■ EXERCISES
1. Answer these questions using the commentary on Russia and Ukraine.
(a) Which sectors does Europe's latest round of sanctions against Russia affect?
(b) Who observed that Putin seems to be "doubling down"?
(c) According to General Philip Breedlove, how many Russian combat troops are now deployed on the Ukraine-Russia border?
2. List every person named in the commentary on Russia and Ukraine.
3. Reproduce the commentary on Russia and Ukraine word for word from "This should really" to "to be surprised.".

Just because many think it is unwise for Putin to escalate the crisis in Ukraine doesn't mean that he won’t do it anyway. By Janine Davidson
Europe’s announcement of sectorial sanctions against Russia is welcome news. Russian President Vladimir Putin’s continued aggression in Ukraine should not go unanswered by the international community. Over time, this latest round, which affects military, financial, and oil sectors will surely bite. Whether they will change Putin’s calculus in the short term, however, is far less certain. In fact, Putin’s moves to date signal his intentions loud and clear. Far from seeking options for a face-saving de-escalation, Putin is posturing for more military intervention.
The latest reports from U.S. intelligence suggest that Russia has not only been supplying a steady stream of high-end weapons and training to rebels in Ukraine; but they are also firing artillery from across the border. As former U.S. ambassador to Russia Michael McFaul plainly observed, “Instead of using [the Malaysian Air crash] as a pretext for ending this war, he seems to be doing the opposite, doubling down.”
This should really not surprise us. Just because many of us think it would be unwise for Putin to continue to escalate this crisis, does not mean that he won’t do it anyway. Buoyed by Russian domestic public opinion, Putin has demonstrated remarkable resolve in the face of increasingly tough sanctions and isolation from the international community. The fact that escalating the conflict or even invading Ukraine may not be in Russia’s long-term interests is beside the point. If we continue to try to predict Putin’s behavior based on what we think is “wise” versus what he is actually doing, we will continue to be surprised.
And the Russian president has made it pretty clear how much farther he may go. According to General Philip Breedlove, NATO Supreme Allied Commander, Russia continues to amass combat forces on the Ukraine-Russia border. There are now well over 12,000 Russian combat troops deployed there, including seven battalion task groups and some special operations units, poised and ready for a full scale invasion if and when the time comes.

■ EXTRACTED MATERIAL
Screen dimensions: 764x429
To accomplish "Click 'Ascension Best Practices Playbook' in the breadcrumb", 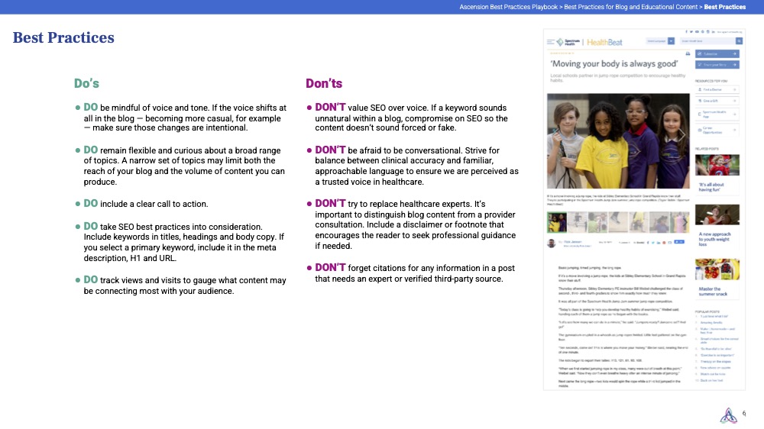I will [x=509, y=7].
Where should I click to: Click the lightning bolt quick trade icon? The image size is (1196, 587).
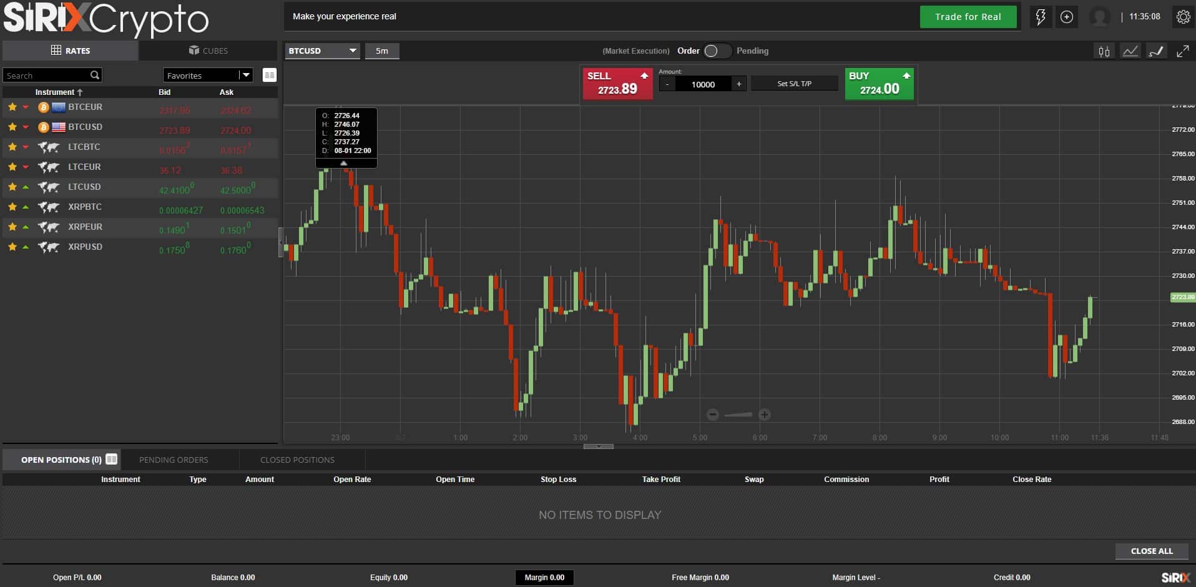tap(1040, 17)
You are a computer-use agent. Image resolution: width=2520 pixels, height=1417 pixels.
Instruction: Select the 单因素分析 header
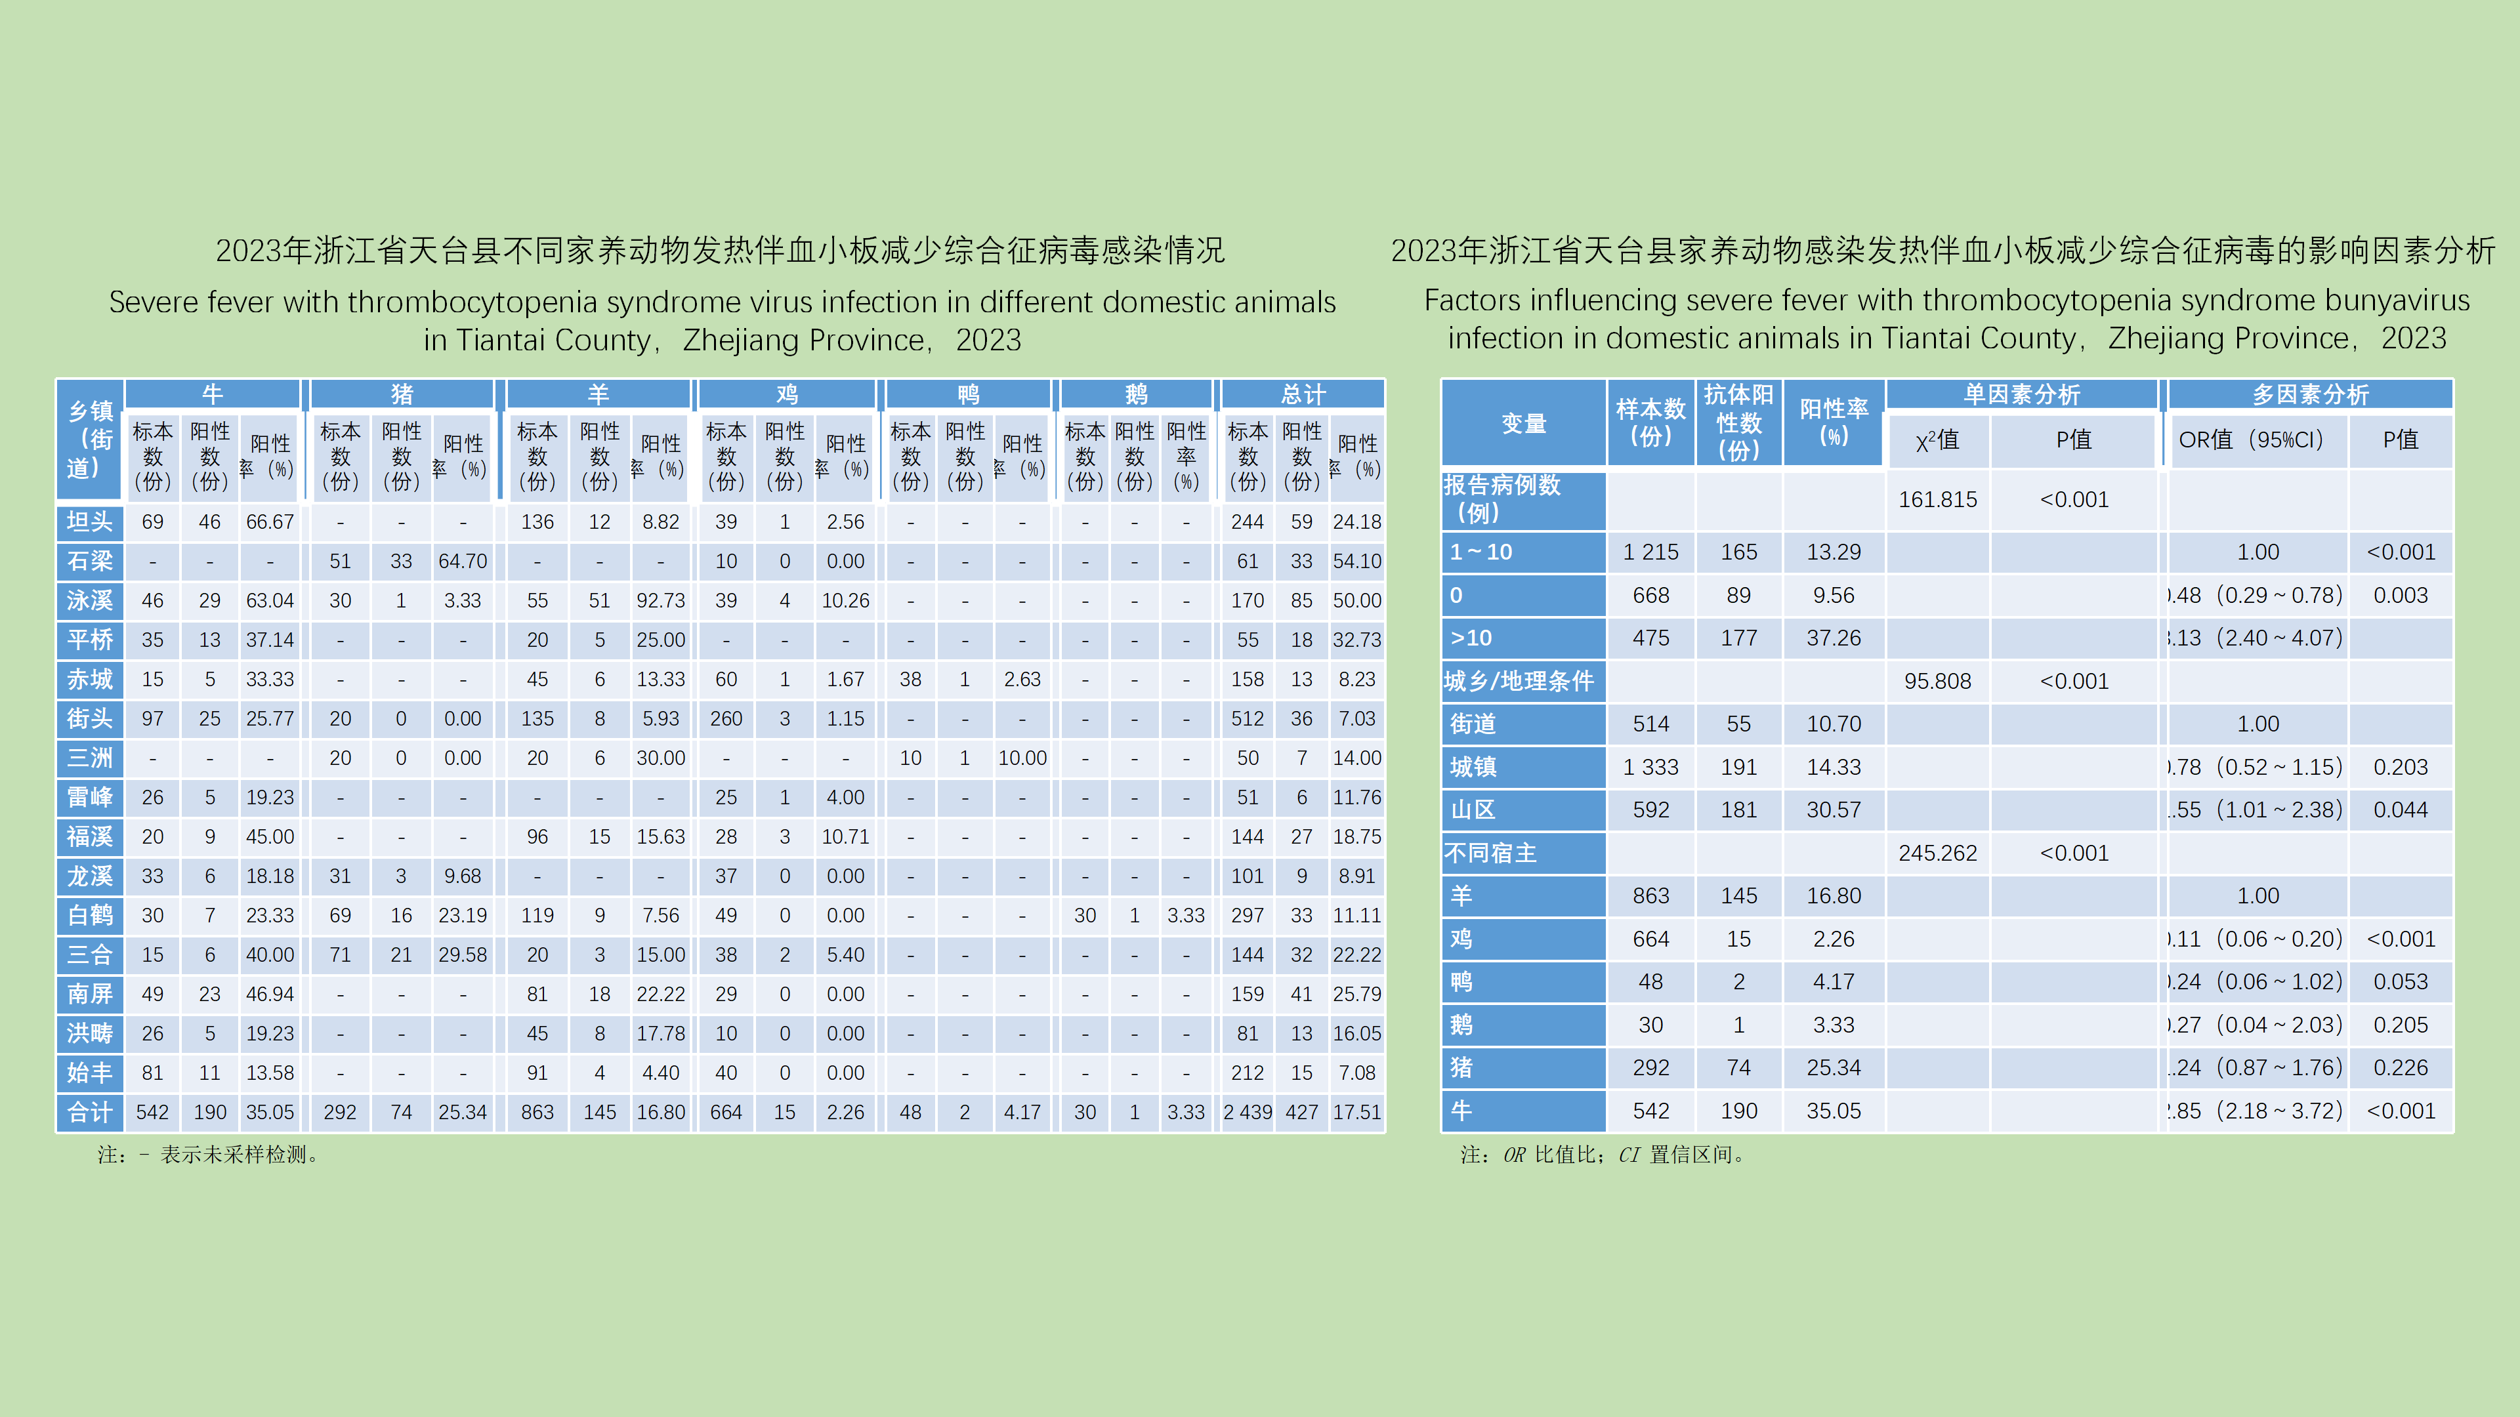pyautogui.click(x=2021, y=394)
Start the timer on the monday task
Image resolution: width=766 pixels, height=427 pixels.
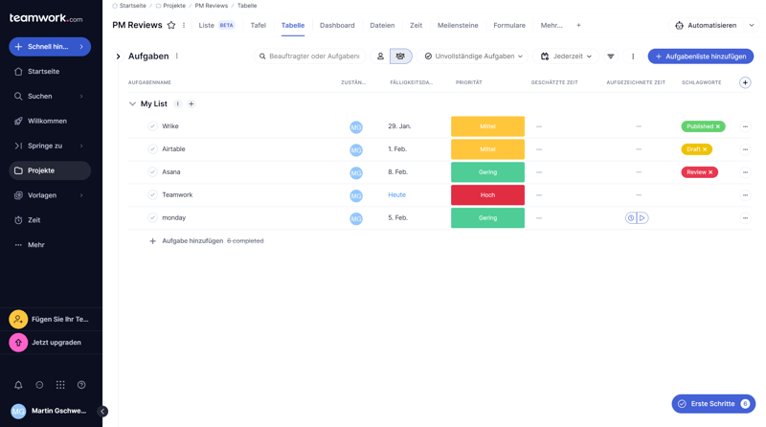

■ ANSWERS TO THE EXERCISES
1.
(a) The military, financial, and oil sectors.
(b) Michael McFaul, former U.S. ambassador to Russia.
(c) Well over 12,000.

2. Janine Davidson, Vladimir Putin, Michael McFaul, Philip Breedlove

3.
This should really not surprise us. Just because many of us think it would be unwise for Putin to continue to escalate this crisis, does not mean that he won’t do it anyway. Buoyed by Russian domestic public opinion, Putin has demonstrated remarkable resolve in the face of increasingly tough sanctions and isolation from the international community. The fact that escalating the conflict or even invading Ukraine may not be in Russia’s long-term interests is beside the point. If we continue to try to predict Putin’s behavior based on what we think is “wise” versus what he is actually doing, we will continue to be surprised.